=== TEXTE ===

Retour sur le destin hors du commun de Matthias Sindelar, l'incroyable meneur de jeu du "Wunderteam" autrichien au cours des années 30...
Les années Wunderteam
Nous sommes à la fin des années 1920. Le football, désormais parfaitement implanté en Europe termine sa première période de croissance. Bientôt, la première Coupe du Monde organisée en 1930 en Uruguay, fera entrer le ballon rond dans une autre dimension, mais, en attendant, les sélections nationales doivent se contenter de matchs amicaux. Si ces rencontres n'ont pas d'autre enjeu que le prestige d'obtenir une victoire pour son pays, elles sont tout de même de véritables événements. Forte de son statut de nation-mère du football, l'Angleterre est considérée comme la meilleure sélection nationale et ses rencontres attirent les observateurs du monde entier. Pourtant dans cette période de l'entre-deux-guerres, une équipe fantastique va venir rivaliser avec les maîtres du jeu anglais : le "Wunderteam" autrichien. Sous les ordres du charismatique Hugo Meisl, cette sélection ne s'inclinera qu'à trois reprises entre 1930 et 1934 et déploiera un jeu tel qu'on en n'avait encore jamais vu. En 1940, Pierre Gosset, journaliste du quotidien sportif L'Auto, se souvient de ce onze légendaire avec émotion. Il écrit : "J'ai la conviction profonde que jamais on n'a aussi bien joué au football et que peut-être jamais on ne jouera aussi bien que l'a fait la "Wunderteam" dans ses jours d'inspiration."
La démonstration de Wembley
Le chef d'orchestre de cette équipe se nomme Matthias Sindelar. Du haut de son mètre soixante, "Sindy" compense son petit gabarit par une technique et un sens du but largement au-dessus de la moyenne. En 1932, il offre un récital au public de Wembley lors d'un match mythique entre l'Angleterre et l'Autriche (victoire 4-3 des anglais) et met toute l'Europe du football dans sa poche. Bourreau de l'équipe de France en 1/8ème de finale de la Coupe du Monde 1934 en Italie, Sindelar voit son rêve de consécration brisé en demi-finale face au pays hôte. Devant son public, la Squadra de Mussolini ne peut pas perdre. Pour compenser leur déficit technique par rapport à leurs adversaires, les italiens peuvent compter sur l'arbitre de la rencontre qui les favorise de façon outrancière. A l'arrivée, les italiens l'emportent 1-0 et filent vers leur première finale de Coupe du Monde; finale qu'ils remporteront quelques jours plus tard. Pour la première fois, Sindelar fait l'amère expérience du pouvoir des dictatures.

===

=== CONSIGNE 1 ===
Répondez à ces questions d'après le texte sur Matthias Sindelar :
(a) En quelle année et dans quel pays la première Coupe du Monde est-elle organisée ?
(b) Quelle est la taille de Sindelar ?
(c) Quel est le score du match entre l'Angleterre et l'Autriche disputé à Wembley en 1932 ?
=== CONSIGNE 2 ===
Réécrivez sous forme de liste le paragraphe du texte sur Matthias Sindelar qui commence par « Le chef d'orchestre de cette équipe », en gardant ses faits principaux.
=== CONSIGNE 3 ===
Donnez la suite du texte consacré à Matthias Sindelar, à partir de sa dernière phrase.
Les données ne jouent aucun rôle dans ce travail.

=== JEU DE DONNÉES ===

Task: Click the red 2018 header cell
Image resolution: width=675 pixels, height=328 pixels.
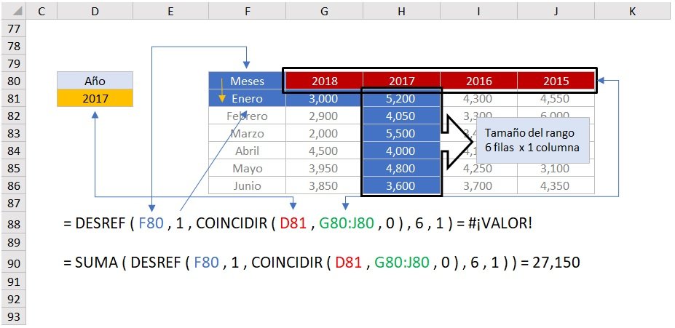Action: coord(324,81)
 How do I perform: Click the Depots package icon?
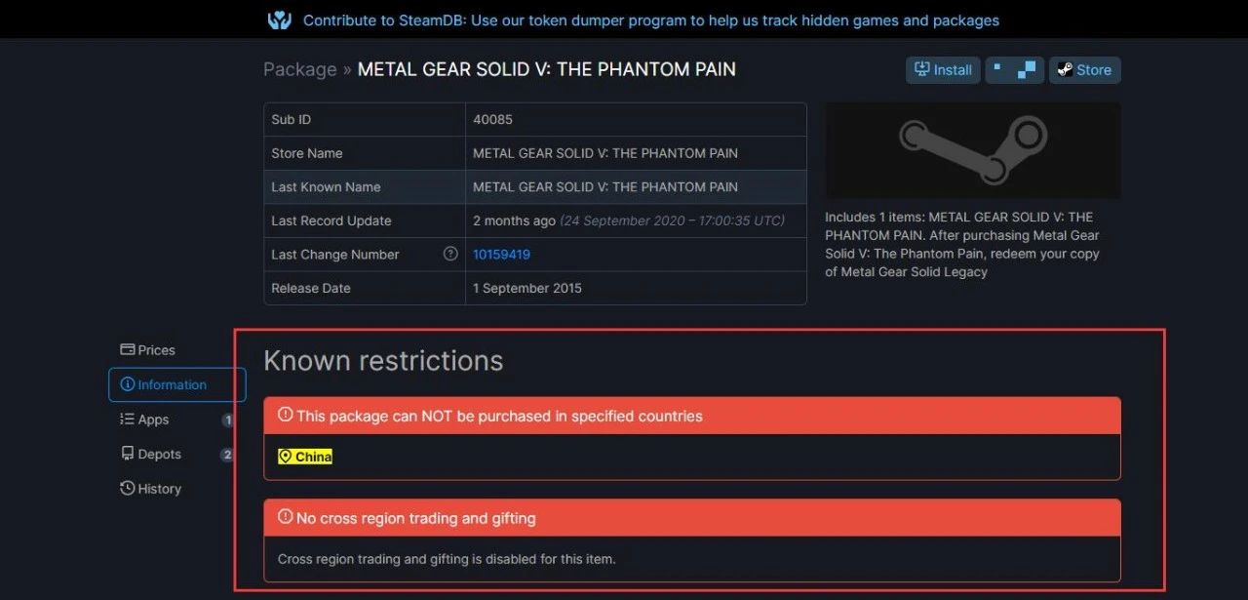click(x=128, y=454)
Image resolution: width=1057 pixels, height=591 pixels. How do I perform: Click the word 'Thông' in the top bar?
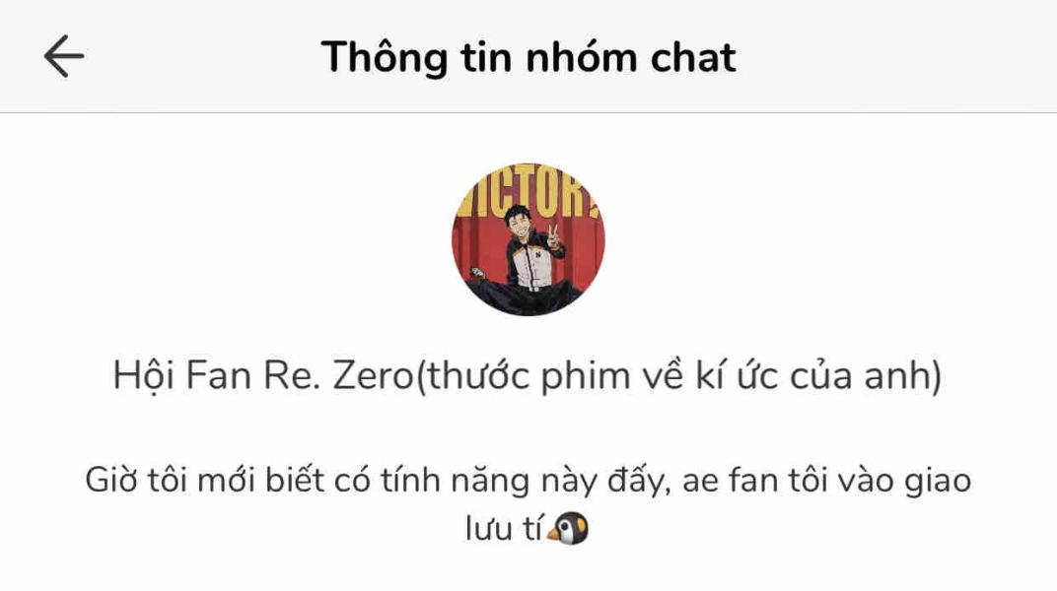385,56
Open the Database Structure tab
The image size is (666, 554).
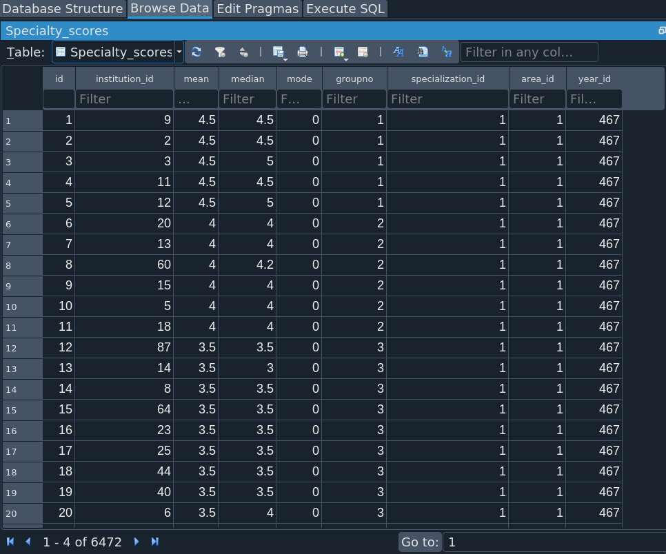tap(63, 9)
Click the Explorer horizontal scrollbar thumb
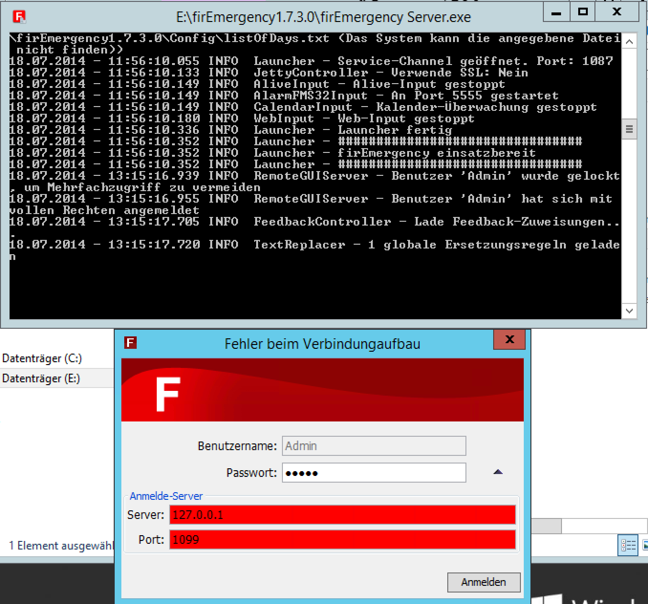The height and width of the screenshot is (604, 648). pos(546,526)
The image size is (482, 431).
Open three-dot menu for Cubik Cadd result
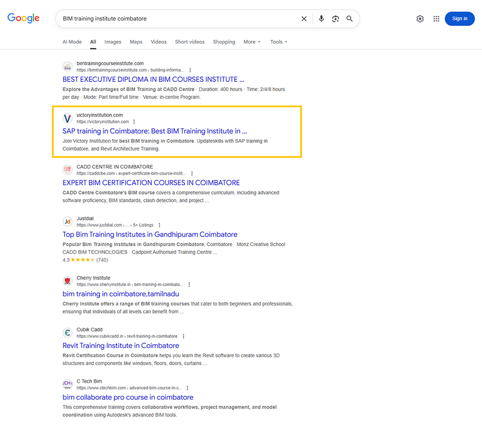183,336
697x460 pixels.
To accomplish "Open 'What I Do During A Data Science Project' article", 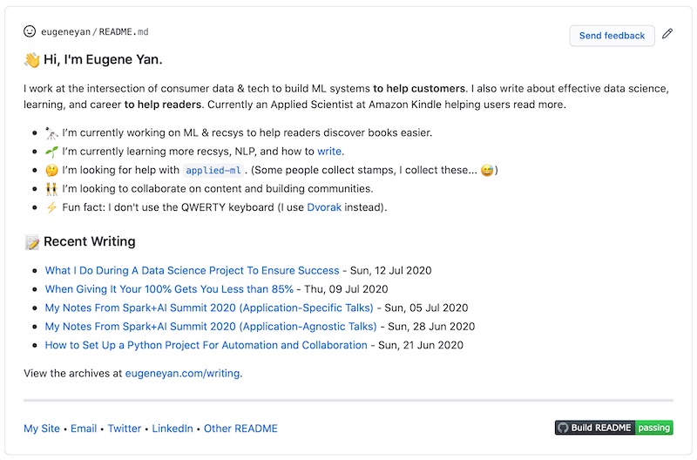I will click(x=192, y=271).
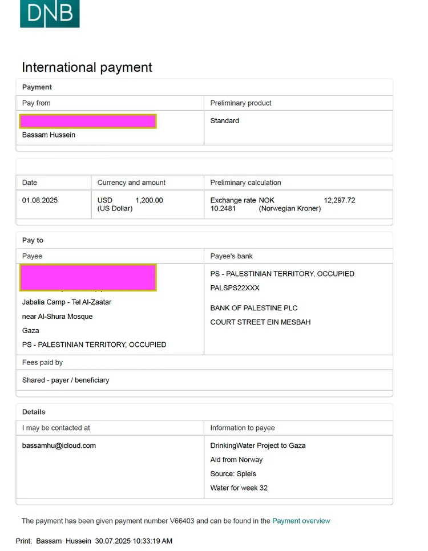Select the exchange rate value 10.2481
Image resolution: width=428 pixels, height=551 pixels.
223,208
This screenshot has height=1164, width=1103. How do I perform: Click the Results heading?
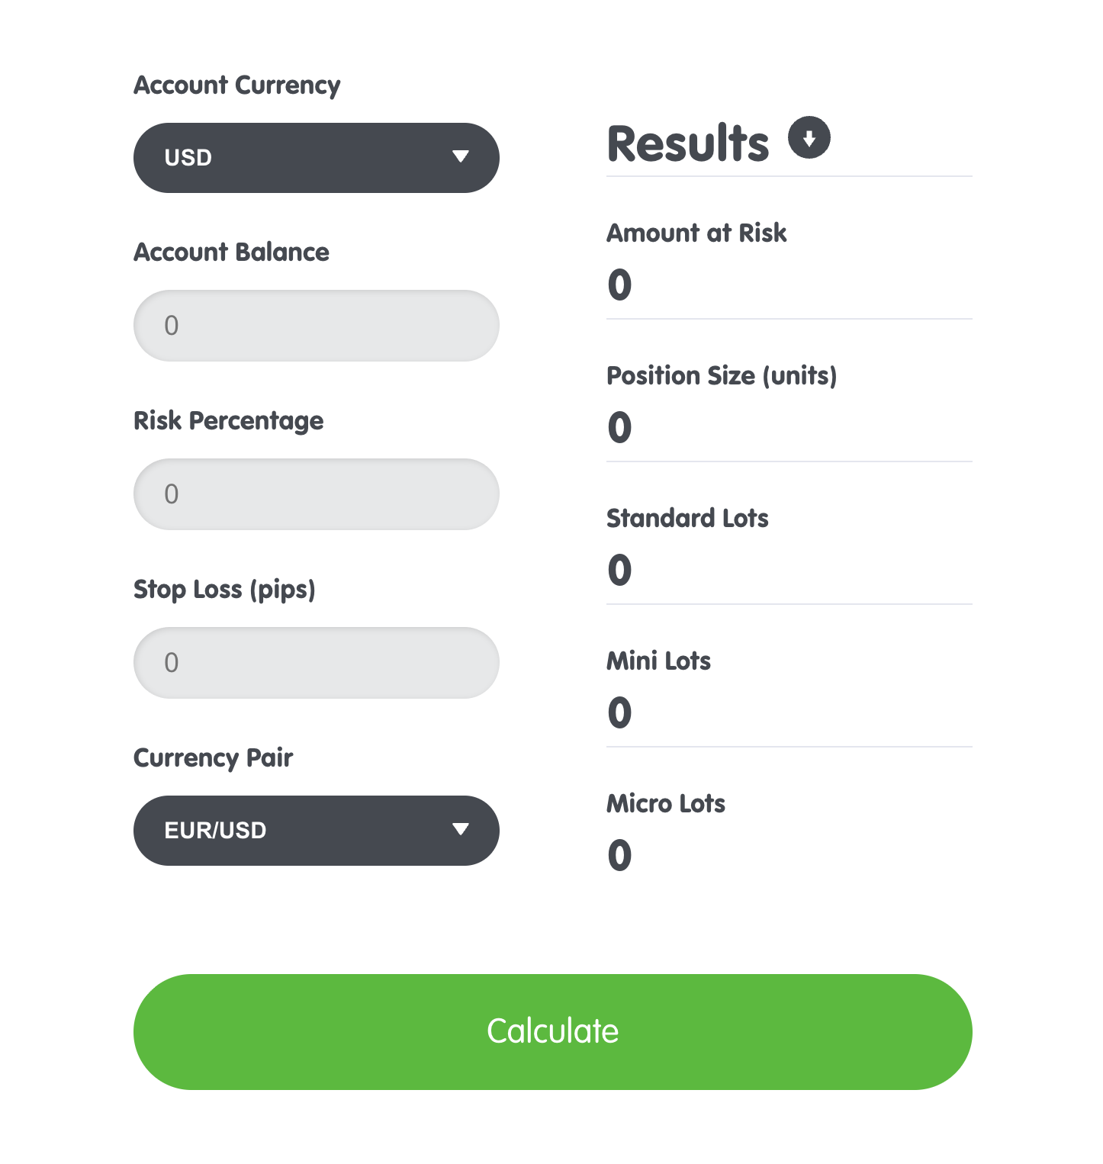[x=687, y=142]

===

=== RÉPONSE 1 ===
(a) En 1930, en Uruguay.
(b) Un mètre soixante.
(c) L'Angleterre l'emporte 4-3.

=== RÉPONSE 2 ===
- Matthias Sindelar, surnommé « Sindy », est le meneur de jeu du Wunderteam.
- Il mesure un mètre soixante et compense ce petit gabarit par sa technique et son sens du but.
- En 1932, à Wembley, il brille lors du match Angleterre-Autriche, remporté 4-3 par les Anglais, et séduit toute l'Europe du football.
- À la Coupe du Monde 1934 en Italie, il est le bourreau de l'équipe de France en huitième de finale.
- En demi-finale, l'Autriche perd 1-0 contre l'Italie, pays hôte, que l'arbitre favorise de façon outrancière.
- L'Italie remporte la finale quelques jours plus tard.
- Sindelar fait pour la première fois l'amère expérience du pouvoir des dictatures.

=== RÉPONSE 3 ===
La revanche de l'homme de papier
Quatre ans plus tard, bien qu'âgé de 35 ans, Sindy est toujours la vedette de sa sélection nationale. Mais les temps sont durs. Au début de l'année 1938, Hitler annexe l'Autriche et, pour "fêter cette réunion", un match amical est organisé entre le Reich et la sélection autrichienne, vouée ensuite à disparaître. Alors qu'un score nul avait été ordonné par les nazis, Sindelar n'est pas de cet avis et conduit son équipe à la victoire (2-0). Auteur du premier but des siens, Sindy ne se prive pas pour aller célébrer au pied de la tribune des officiels allemands... Malgré l'affront, les nazis veulent tout de même enrôler Sindelar dans l'équipe du Reich qui participera au mondial 1938 en France. Avec un tel avant-centre dans ses rangs, la sélection allemande deviendrait un prétendant sérieux à la victoire finale. Prétextant une blessure, celui que l'on surnomme "l'homme de papier" refuse.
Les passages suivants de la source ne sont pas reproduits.